Inteligência artificial e comunicação pública: entre o caos e a oportunidade também foram debatidos no segundo dia do 7º Fórum Nacional das Secretarias Estaduais de Comunicação

No segundo dia do 7º Fórum Nacional das Secretarias Estaduais de Comunicação, que acontece em Fortaleza, a tecnologia foi protagonista. A palestra comandada por Virgínia Lencastre, diretora da Agência Nova, e Bruna Goularte, jornalista e gerente de planejamento da mesma agência, trouxe uma reflexão provocativa sobre o uso da inteligência artificial (IA) na comunicação pública.

Com o título “Tudo em todo lugar ao mesmo tempo”, a apresentação foi inspirada nas tendências vistas no SXSW – um dos maiores festivais de inovação e tecnologia do mundo – e traduziu o que há de mais disruptivo no cenário da comunicação contemporânea.

Bruna abriu sua fala com um convite à reflexão: “Comunicar, hoje, é criar sentido coletivo em meio à incerteza. A IA já faz parte da vida das pessoas — inclusive da Dona Maria”. Ela destacou que o uso de tecnologias generativas, como o ChatGPT e ferramentas de imagem por IA, não é mais um luxo das grandes marcas, mas uma realidade acessível que está transformando rotinas e expectativas.

Segundo dados apresentados, 71% dos brasileiros já têm uma boa compreensão sobre o que é inteligência artificial — um índice superior à média global. Esse cenário impõe desafios únicos para a comunicação pública, que precisa equilibrar inovação com ética, verdade e transparência.

Virgínia Lencastre enfatizou a necessidade de uma atuação responsável: “A comunicação pública tem que estar atenta aos riscos da IA, como o reforço de estigmas, a propagação de desinformação e a criação de simulacros digitais. Mas também precisa aproveitar o potencial da tecnologia para se conectar com o cidadão de forma mais rápida, criativa e empática.”

A dupla apresentou casos, tendências e provocações sobre como algoritmos, plataformas e sistemas preditivos estão moldando a forma como interagimos com o mundo — e como isso impacta diretamente as estratégias de governos para informar e dialogar com a população.
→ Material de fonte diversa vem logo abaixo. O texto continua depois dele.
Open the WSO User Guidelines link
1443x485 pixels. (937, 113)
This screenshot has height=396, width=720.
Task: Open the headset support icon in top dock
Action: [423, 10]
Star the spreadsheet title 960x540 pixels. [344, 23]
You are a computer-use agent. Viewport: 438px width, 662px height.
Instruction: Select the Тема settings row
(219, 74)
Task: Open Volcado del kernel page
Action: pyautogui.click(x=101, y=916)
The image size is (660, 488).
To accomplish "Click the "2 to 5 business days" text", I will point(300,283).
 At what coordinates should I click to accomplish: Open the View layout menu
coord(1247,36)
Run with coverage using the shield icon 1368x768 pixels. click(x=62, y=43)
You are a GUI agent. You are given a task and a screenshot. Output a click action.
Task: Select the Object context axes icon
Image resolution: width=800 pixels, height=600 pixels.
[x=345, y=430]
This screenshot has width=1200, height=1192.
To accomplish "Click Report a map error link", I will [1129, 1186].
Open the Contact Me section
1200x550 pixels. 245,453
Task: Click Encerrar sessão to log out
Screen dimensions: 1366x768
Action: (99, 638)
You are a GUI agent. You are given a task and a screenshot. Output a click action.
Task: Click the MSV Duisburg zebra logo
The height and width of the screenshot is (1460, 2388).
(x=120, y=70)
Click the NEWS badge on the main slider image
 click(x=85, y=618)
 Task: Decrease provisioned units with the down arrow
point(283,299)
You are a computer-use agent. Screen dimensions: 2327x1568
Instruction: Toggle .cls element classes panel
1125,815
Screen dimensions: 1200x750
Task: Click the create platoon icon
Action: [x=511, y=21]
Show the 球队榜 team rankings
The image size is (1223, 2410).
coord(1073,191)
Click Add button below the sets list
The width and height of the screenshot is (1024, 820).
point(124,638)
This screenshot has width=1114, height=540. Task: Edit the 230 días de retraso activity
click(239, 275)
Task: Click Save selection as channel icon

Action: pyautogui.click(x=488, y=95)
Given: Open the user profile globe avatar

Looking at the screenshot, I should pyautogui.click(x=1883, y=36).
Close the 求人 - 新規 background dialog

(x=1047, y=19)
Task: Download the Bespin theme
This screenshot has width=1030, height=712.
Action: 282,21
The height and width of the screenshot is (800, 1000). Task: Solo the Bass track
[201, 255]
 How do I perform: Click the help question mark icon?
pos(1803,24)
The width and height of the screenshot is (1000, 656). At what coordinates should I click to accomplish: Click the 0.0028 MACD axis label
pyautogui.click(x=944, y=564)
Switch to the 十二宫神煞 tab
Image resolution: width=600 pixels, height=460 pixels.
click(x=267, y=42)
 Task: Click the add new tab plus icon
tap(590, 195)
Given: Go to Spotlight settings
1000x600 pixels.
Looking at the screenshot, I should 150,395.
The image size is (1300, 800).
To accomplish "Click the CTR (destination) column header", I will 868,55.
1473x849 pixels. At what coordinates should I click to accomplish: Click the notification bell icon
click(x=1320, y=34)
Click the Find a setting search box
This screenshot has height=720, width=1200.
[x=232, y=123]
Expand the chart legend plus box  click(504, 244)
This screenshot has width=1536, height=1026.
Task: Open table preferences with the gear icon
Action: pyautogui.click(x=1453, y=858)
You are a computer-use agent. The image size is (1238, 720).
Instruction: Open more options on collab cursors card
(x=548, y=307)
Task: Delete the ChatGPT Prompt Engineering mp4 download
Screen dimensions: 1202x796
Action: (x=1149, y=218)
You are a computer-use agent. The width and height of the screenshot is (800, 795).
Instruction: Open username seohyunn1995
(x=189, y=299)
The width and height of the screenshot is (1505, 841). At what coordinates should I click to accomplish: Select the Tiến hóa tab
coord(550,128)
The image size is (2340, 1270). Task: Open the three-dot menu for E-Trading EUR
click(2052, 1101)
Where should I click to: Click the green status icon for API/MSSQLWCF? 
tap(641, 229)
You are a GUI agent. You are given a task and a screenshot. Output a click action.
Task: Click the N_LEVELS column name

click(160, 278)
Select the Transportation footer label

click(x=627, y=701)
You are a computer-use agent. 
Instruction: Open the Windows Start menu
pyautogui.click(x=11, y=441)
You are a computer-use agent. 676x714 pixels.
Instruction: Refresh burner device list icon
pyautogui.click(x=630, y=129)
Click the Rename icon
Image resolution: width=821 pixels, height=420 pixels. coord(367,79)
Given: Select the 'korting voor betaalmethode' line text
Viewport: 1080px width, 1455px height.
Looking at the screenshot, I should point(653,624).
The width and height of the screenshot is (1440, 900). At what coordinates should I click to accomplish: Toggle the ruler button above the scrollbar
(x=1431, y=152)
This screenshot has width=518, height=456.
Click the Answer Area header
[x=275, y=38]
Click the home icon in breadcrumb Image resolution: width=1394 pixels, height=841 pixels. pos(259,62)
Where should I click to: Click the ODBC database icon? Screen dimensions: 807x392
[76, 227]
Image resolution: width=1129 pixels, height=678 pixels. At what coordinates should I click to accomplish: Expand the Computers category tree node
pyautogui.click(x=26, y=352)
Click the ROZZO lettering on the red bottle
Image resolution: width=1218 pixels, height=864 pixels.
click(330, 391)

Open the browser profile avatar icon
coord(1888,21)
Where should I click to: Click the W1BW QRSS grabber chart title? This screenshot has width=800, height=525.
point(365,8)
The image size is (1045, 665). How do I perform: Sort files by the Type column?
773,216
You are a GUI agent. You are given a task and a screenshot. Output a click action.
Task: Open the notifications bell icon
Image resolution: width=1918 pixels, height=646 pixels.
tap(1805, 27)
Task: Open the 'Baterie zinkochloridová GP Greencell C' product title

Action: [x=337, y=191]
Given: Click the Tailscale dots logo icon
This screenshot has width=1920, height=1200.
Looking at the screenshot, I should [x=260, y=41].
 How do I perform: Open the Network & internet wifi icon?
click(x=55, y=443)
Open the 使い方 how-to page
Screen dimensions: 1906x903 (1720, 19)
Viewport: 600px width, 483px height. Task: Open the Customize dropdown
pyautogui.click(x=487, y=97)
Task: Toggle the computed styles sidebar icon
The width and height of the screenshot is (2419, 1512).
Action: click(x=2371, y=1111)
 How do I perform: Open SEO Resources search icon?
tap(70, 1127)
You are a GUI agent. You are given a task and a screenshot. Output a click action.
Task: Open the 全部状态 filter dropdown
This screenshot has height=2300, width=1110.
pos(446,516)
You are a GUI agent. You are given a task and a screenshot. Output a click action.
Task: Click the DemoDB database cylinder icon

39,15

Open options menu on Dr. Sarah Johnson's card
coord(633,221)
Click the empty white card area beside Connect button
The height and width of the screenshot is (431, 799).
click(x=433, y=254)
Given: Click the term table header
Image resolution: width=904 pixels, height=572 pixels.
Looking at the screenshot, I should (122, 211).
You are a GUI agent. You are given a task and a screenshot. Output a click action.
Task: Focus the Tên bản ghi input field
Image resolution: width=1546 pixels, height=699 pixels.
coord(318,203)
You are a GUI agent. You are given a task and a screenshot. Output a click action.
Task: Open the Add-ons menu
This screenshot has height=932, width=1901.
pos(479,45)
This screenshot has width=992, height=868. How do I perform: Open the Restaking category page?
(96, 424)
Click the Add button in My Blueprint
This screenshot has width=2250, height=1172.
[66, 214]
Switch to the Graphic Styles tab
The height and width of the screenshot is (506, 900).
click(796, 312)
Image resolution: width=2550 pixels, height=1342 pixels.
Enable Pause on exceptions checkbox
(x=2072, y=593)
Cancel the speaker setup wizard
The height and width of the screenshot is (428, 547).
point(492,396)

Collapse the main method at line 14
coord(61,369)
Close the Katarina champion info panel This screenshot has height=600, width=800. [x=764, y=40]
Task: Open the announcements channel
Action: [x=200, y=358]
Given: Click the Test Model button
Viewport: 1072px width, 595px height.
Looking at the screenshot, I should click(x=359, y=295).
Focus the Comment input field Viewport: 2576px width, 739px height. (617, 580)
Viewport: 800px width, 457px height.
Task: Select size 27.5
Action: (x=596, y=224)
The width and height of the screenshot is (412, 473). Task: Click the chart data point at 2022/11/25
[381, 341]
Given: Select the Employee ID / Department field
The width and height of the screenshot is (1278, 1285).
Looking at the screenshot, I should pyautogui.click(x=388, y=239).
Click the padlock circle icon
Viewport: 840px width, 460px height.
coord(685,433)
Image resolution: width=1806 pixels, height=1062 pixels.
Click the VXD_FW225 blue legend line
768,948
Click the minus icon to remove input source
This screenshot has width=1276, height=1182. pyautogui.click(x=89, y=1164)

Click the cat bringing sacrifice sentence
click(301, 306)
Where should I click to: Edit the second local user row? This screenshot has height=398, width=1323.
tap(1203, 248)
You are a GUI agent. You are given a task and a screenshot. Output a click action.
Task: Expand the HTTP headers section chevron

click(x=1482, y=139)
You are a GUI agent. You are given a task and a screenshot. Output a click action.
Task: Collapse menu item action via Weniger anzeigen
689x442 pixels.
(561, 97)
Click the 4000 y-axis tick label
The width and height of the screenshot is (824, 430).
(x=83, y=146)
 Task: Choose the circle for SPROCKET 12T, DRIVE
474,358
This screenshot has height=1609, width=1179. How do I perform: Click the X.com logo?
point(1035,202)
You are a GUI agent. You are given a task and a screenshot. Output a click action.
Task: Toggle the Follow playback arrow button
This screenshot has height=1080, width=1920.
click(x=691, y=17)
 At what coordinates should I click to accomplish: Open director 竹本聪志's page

“Elas mostraram que não se trata apenas de falar com o público, mas de escutá-lo, antecipar suas necessidades e se fazer presente em um ecossistema digital que está em constante transformação”, comentou uma das participantes da plateia.

A palestra reforçou a urgência de atualização dos profissionais do setor público frente à inteligência artificial, sem abrir mão dos princípios fundamentais da comunicação pública: clareza, acessibilidade e compromisso com a verdade.